*** DATA RECORDS Section Begins ***

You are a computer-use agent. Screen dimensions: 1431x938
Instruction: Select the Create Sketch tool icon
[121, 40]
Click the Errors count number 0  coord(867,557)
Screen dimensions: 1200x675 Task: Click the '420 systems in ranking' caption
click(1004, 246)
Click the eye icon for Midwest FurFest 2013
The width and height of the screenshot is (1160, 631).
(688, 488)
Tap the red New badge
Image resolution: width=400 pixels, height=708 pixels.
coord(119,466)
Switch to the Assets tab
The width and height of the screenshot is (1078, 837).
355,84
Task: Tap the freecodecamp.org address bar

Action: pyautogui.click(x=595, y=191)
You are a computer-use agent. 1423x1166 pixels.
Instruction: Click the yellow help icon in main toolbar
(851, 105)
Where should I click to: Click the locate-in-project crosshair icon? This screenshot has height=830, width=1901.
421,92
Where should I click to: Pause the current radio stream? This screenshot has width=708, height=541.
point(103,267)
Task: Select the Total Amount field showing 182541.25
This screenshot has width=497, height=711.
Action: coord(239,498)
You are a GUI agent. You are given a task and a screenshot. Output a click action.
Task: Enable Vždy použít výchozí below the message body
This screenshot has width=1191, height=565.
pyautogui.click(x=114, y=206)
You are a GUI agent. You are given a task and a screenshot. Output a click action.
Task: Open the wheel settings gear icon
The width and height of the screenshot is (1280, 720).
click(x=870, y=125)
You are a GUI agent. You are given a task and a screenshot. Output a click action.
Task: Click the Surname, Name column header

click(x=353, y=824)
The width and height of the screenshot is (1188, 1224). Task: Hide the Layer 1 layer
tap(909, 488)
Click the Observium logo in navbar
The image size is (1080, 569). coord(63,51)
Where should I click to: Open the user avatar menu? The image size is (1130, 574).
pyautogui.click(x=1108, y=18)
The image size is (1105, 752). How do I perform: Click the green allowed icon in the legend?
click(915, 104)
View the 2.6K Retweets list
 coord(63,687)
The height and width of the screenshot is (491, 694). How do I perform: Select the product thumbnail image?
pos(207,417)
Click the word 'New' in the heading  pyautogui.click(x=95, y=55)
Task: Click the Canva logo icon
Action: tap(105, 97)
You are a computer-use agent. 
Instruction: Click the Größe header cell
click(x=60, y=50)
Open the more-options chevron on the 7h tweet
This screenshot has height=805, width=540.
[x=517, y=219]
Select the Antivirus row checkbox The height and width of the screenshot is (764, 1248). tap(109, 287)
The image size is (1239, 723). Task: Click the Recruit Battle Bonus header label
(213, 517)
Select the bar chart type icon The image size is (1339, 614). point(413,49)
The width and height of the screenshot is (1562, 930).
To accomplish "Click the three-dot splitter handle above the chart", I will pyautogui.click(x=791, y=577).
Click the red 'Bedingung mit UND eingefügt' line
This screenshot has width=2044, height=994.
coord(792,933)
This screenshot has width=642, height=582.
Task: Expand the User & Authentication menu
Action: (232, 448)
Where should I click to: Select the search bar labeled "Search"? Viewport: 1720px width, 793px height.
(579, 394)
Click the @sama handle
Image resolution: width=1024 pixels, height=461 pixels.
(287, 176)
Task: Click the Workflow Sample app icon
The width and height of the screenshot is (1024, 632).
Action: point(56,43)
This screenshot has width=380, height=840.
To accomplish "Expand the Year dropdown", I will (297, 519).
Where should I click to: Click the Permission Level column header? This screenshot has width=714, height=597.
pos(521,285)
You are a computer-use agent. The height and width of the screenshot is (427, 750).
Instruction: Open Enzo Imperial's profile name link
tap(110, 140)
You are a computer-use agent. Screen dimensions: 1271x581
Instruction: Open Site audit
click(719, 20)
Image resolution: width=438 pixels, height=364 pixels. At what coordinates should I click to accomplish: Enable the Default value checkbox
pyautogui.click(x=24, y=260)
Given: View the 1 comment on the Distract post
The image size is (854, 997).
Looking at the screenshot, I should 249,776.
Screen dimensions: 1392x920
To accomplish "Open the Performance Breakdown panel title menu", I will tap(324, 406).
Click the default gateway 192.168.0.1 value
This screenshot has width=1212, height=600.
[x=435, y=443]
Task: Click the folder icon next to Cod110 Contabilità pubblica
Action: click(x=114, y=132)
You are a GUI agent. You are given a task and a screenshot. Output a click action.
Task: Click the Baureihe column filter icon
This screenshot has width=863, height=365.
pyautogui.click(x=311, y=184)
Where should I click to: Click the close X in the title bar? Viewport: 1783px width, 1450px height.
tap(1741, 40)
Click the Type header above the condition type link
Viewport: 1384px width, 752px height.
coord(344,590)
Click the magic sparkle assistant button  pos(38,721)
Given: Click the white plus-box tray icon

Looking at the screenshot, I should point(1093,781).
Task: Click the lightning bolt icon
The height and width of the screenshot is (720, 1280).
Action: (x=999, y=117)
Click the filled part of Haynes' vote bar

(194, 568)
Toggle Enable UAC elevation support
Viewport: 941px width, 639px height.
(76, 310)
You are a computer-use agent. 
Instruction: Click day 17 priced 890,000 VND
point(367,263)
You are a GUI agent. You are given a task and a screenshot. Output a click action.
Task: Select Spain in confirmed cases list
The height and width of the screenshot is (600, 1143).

*** DATA RECORDS Section Ends ***

▸ ACTIVITY: Retype the material above in full, exactly.

▸ TASK RESULT:
You are a computer-use agent. Screen dimensions: 1431x938
Instruction: Select the Create Sketch tool icon
[121, 40]
Click the Errors count number 0  coord(867,557)
Screen dimensions: 1200x675 Task: Click the '420 systems in ranking' caption
click(1004, 246)
Click the eye icon for Midwest FurFest 2013
The width and height of the screenshot is (1160, 631).
(688, 488)
Tap the red New badge
Image resolution: width=400 pixels, height=708 pixels.
coord(119,466)
Switch to the Assets tab
The width and height of the screenshot is (1078, 837).
355,84
Task: Tap the freecodecamp.org address bar

Action: pyautogui.click(x=595, y=191)
You are a computer-use agent. 1423x1166 pixels.
Instruction: Click the yellow help icon in main toolbar
(851, 105)
Where should I click to: Click the locate-in-project crosshair icon? This screenshot has height=830, width=1901.
421,92
Where should I click to: Pause the current radio stream? This screenshot has width=708, height=541.
point(103,267)
Task: Select the Total Amount field showing 182541.25
This screenshot has width=497, height=711.
Action: coord(239,498)
You are a GUI agent. You are given a task and a screenshot. Output a click action.
Task: Enable Vždy použít výchozí below the message body
This screenshot has width=1191, height=565.
pyautogui.click(x=114, y=206)
You are a GUI agent. You are given a task and a screenshot. Output a click action.
Task: Open the wheel settings gear icon
The width and height of the screenshot is (1280, 720).
click(x=870, y=125)
You are a GUI agent. You are given a task and a screenshot. Output a click action.
Task: Click the Surname, Name column header

click(x=353, y=824)
The width and height of the screenshot is (1188, 1224). Task: Hide the Layer 1 layer
tap(909, 488)
Click the Observium logo in navbar
The image size is (1080, 569). coord(63,51)
Where should I click to: Open the user avatar menu? The image size is (1130, 574).
pyautogui.click(x=1108, y=18)
The image size is (1105, 752). How do I perform: Click the green allowed icon in the legend?
click(915, 104)
View the 2.6K Retweets list
 coord(63,687)
The height and width of the screenshot is (491, 694). How do I perform: Select the product thumbnail image?
pos(207,417)
Click the word 'New' in the heading  pyautogui.click(x=95, y=55)
Task: Click the Canva logo icon
Action: tap(105, 97)
You are a computer-use agent. 
Instruction: Click the Größe header cell
click(x=60, y=50)
Open the more-options chevron on the 7h tweet
This screenshot has height=805, width=540.
[x=517, y=219]
Select the Antivirus row checkbox The height and width of the screenshot is (764, 1248). tap(109, 287)
The image size is (1239, 723). Task: Click the Recruit Battle Bonus header label
(213, 517)
Select the bar chart type icon The image size is (1339, 614). point(413,49)
The width and height of the screenshot is (1562, 930).
To accomplish "Click the three-dot splitter handle above the chart", I will pyautogui.click(x=791, y=577).
Click the red 'Bedingung mit UND eingefügt' line
This screenshot has width=2044, height=994.
coord(792,933)
This screenshot has width=642, height=582.
Task: Expand the User & Authentication menu
Action: (232, 448)
Where should I click to: Select the search bar labeled "Search"? Viewport: 1720px width, 793px height.
(579, 394)
Click the @sama handle
Image resolution: width=1024 pixels, height=461 pixels.
(287, 176)
Task: Click the Workflow Sample app icon
The width and height of the screenshot is (1024, 632).
Action: point(56,43)
This screenshot has width=380, height=840.
To accomplish "Expand the Year dropdown", I will (297, 519).
Where should I click to: Click the Permission Level column header? This screenshot has width=714, height=597.
pos(521,285)
You are a computer-use agent. The height and width of the screenshot is (427, 750).
Instruction: Open Enzo Imperial's profile name link
tap(110, 140)
You are a computer-use agent. Screen dimensions: 1271x581
Instruction: Open Site audit
click(719, 20)
Image resolution: width=438 pixels, height=364 pixels. At what coordinates should I click to accomplish: Enable the Default value checkbox
pyautogui.click(x=24, y=260)
Given: View the 1 comment on the Distract post
The image size is (854, 997).
Looking at the screenshot, I should 249,776.
Screen dimensions: 1392x920
To accomplish "Open the Performance Breakdown panel title menu", I will tap(324, 406).
Click the default gateway 192.168.0.1 value
This screenshot has width=1212, height=600.
[x=435, y=443]
Task: Click the folder icon next to Cod110 Contabilità pubblica
Action: click(x=114, y=132)
You are a GUI agent. You are given a task and a screenshot. Output a click action.
Task: Click the Baureihe column filter icon
This screenshot has width=863, height=365.
pyautogui.click(x=311, y=184)
Where should I click to: Click the close X in the title bar? Viewport: 1783px width, 1450px height.
tap(1741, 40)
Click the Type header above the condition type link
Viewport: 1384px width, 752px height.
coord(344,590)
Click the magic sparkle assistant button  pos(38,721)
Given: Click the white plus-box tray icon

Looking at the screenshot, I should point(1093,781).
Task: Click the lightning bolt icon
The height and width of the screenshot is (720, 1280).
Action: (x=999, y=117)
Click the filled part of Haynes' vote bar

(194, 568)
Toggle Enable UAC elevation support
Viewport: 941px width, 639px height.
(76, 310)
You are a computer-use agent. 
Instruction: Click day 17 priced 890,000 VND
point(367,263)
You are a GUI agent. You are given a task and a screenshot. Output a click action.
Task: Select Spain in confirmed cases list
The height and width of the screenshot is (600, 1143).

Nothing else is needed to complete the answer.